Reviewing a fastq_mergepairs report to check for problems
Using the tabbedout file to investigate merging problems
Validating merged reads to check for problems
The primary tools for trouble-shooting merge problems are the report files generated by the -report, -tabbedout and -alnout options.
The report file gives a summary which will show if many pairs failed to merge, and if so will give the most common reasons why they failed, e.g. because no alignment was found or there were too many mismatches (differences) in the alignment.

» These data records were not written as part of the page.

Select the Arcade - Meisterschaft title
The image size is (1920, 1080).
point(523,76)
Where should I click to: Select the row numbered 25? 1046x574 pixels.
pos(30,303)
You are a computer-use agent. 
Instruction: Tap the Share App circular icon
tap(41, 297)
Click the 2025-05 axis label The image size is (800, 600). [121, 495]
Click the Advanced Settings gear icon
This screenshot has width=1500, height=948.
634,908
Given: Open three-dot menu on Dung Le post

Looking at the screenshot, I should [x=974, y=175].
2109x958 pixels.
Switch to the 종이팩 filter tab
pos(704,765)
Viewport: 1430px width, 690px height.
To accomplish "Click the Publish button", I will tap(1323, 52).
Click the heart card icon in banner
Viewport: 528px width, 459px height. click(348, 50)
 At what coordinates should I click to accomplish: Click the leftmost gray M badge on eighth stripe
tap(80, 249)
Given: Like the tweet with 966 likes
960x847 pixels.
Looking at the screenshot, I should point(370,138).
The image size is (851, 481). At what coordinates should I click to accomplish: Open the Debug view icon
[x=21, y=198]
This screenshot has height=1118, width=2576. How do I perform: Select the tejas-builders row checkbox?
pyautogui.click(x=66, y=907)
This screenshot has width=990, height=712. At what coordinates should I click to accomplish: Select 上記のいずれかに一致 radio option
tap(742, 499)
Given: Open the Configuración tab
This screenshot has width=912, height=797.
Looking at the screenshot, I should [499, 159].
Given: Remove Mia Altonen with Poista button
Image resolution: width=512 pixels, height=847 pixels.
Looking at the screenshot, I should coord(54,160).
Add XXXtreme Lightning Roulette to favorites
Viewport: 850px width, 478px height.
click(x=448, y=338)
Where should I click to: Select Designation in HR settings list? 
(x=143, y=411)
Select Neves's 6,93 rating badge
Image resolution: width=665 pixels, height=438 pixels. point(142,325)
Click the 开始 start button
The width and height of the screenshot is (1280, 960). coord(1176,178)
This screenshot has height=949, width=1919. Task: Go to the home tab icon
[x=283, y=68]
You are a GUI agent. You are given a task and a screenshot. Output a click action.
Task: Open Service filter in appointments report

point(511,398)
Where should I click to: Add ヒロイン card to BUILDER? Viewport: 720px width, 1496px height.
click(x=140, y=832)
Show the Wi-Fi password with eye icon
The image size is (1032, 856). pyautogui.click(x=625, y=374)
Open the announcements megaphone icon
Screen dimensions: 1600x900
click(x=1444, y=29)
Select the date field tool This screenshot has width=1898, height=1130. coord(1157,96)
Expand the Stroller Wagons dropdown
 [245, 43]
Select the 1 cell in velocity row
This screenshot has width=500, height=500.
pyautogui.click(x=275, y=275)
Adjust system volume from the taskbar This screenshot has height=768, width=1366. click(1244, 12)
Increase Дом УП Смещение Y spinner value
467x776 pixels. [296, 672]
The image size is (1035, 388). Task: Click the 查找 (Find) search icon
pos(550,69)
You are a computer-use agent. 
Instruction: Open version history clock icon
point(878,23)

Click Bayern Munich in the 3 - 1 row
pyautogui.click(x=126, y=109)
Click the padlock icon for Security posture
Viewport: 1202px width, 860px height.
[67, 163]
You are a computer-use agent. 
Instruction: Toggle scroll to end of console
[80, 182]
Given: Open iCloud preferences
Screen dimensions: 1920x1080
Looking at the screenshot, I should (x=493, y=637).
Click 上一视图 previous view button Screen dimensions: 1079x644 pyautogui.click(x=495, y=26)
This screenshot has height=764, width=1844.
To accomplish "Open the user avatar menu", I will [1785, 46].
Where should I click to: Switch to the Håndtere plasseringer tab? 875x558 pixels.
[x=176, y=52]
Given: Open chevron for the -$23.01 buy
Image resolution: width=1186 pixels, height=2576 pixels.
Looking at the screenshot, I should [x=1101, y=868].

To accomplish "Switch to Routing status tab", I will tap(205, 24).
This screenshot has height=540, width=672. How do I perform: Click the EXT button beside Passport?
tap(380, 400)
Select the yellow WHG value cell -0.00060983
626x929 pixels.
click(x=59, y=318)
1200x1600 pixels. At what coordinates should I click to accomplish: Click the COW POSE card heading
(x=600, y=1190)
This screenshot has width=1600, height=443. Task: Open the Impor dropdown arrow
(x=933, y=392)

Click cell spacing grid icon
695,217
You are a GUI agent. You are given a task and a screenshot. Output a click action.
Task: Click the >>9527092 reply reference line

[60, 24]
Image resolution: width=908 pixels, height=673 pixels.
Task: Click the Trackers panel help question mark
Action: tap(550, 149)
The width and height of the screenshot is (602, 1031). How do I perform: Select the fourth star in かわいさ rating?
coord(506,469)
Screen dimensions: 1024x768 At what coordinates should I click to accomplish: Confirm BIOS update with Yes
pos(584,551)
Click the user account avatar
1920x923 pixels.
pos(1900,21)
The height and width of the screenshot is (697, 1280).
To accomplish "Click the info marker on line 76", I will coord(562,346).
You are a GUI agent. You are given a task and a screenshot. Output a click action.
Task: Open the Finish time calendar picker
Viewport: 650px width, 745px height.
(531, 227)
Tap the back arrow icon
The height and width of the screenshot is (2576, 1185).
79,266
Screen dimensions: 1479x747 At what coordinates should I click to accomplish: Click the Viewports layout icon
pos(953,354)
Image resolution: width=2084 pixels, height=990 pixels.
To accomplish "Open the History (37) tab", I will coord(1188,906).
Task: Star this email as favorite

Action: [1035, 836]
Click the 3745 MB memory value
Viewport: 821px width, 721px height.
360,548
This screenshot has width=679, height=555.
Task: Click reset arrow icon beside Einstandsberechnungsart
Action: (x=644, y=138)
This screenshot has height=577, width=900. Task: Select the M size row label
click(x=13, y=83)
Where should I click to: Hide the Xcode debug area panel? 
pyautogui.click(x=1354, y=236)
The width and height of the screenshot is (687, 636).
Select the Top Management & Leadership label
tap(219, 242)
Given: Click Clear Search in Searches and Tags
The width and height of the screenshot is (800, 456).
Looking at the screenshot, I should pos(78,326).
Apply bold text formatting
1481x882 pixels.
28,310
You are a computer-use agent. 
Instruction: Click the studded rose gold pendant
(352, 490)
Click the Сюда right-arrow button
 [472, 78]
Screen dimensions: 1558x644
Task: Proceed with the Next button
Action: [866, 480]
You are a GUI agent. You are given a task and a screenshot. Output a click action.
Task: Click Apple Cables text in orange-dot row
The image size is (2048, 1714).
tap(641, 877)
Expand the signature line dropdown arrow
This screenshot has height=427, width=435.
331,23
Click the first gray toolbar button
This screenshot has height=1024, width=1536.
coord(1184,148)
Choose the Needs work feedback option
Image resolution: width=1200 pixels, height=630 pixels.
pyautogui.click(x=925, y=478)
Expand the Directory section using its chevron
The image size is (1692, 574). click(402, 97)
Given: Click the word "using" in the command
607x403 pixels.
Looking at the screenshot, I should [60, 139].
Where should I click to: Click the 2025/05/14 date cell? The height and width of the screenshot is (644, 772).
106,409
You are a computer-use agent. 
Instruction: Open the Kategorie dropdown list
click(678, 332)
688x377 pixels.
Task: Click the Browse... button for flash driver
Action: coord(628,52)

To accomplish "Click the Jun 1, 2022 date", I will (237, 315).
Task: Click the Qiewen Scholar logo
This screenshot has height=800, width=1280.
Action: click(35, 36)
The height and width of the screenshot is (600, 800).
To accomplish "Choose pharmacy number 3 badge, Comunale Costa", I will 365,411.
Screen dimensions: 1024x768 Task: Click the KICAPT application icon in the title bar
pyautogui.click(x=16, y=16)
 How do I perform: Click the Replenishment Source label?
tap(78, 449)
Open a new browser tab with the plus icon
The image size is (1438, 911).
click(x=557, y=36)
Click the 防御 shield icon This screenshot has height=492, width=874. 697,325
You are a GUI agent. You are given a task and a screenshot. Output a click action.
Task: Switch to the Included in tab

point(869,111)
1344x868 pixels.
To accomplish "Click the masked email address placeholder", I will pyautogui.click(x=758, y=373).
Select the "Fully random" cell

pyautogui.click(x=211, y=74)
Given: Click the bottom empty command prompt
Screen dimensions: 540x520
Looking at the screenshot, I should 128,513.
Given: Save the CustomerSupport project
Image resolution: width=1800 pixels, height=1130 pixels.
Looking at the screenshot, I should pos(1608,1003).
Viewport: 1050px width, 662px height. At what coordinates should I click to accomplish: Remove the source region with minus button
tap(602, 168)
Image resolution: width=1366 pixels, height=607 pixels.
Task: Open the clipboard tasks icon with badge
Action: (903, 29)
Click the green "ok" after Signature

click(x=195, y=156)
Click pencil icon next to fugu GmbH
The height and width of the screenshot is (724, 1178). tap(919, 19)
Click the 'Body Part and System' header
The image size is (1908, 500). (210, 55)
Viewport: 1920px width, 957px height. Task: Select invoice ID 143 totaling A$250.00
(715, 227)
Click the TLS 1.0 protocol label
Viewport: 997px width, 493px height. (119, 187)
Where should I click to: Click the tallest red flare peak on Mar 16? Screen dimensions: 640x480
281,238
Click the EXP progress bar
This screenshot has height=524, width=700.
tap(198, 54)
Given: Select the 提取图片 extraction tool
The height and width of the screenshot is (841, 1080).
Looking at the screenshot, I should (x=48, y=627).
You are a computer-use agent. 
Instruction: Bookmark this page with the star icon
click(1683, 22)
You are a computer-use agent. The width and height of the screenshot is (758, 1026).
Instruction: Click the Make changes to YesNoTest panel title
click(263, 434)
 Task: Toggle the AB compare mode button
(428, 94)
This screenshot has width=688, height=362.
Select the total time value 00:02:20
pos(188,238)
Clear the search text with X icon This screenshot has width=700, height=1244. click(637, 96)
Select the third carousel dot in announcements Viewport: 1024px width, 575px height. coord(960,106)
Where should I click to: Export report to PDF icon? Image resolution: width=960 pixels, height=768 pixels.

To investigate examples, take a small subset of pairs which failed to merge and examine the tabbedout and alnout files. Example command lines:
usearch -fastq_mergepairs *R1*.fastq -fastqout_notmerged_fwd fwd.fq -fastqout_notmerged_rev rev.fq
usearch -fastx_subsample fwd.fq -reverse rev.fq -fastqout subf.fq -output2 subr.fq -sample_size 100
usearch -fastq_mergepairs subf.fq -reverse subr.fq -tabbedout out.txt -report report.txt \
The format of the tabbedout file is not documented in detail (and is subject to change in different usearch builds), but is fairly self-explanatory. Each read pair is one line in the file. The read label is the first field. Subsequent fields are separated by tabs. Each field reports the results of one step in the merging process:
M00967:15:000000000-A2G1J:1:1101:18083:3926 aln=123-128-121 diffs=15 toomanydiffs result=notmerged
This shows that the pair failed to merge because there were too many (15) mismatches in the alignment.
The aln= field has three values separated by dashes: number of unaligned bases in the forward read, alignment length, and number of unaligned bases in the merged read. In the example above, there are 15 mismatches in the alignment (diffs=15) which exceeds the maximum (toomanydiffs) and the pair is therefore discarded (result=notmerged). You can find the alignment in the alnout file, or extract just this read pair (fastx_getseq) so that you get just one alignment.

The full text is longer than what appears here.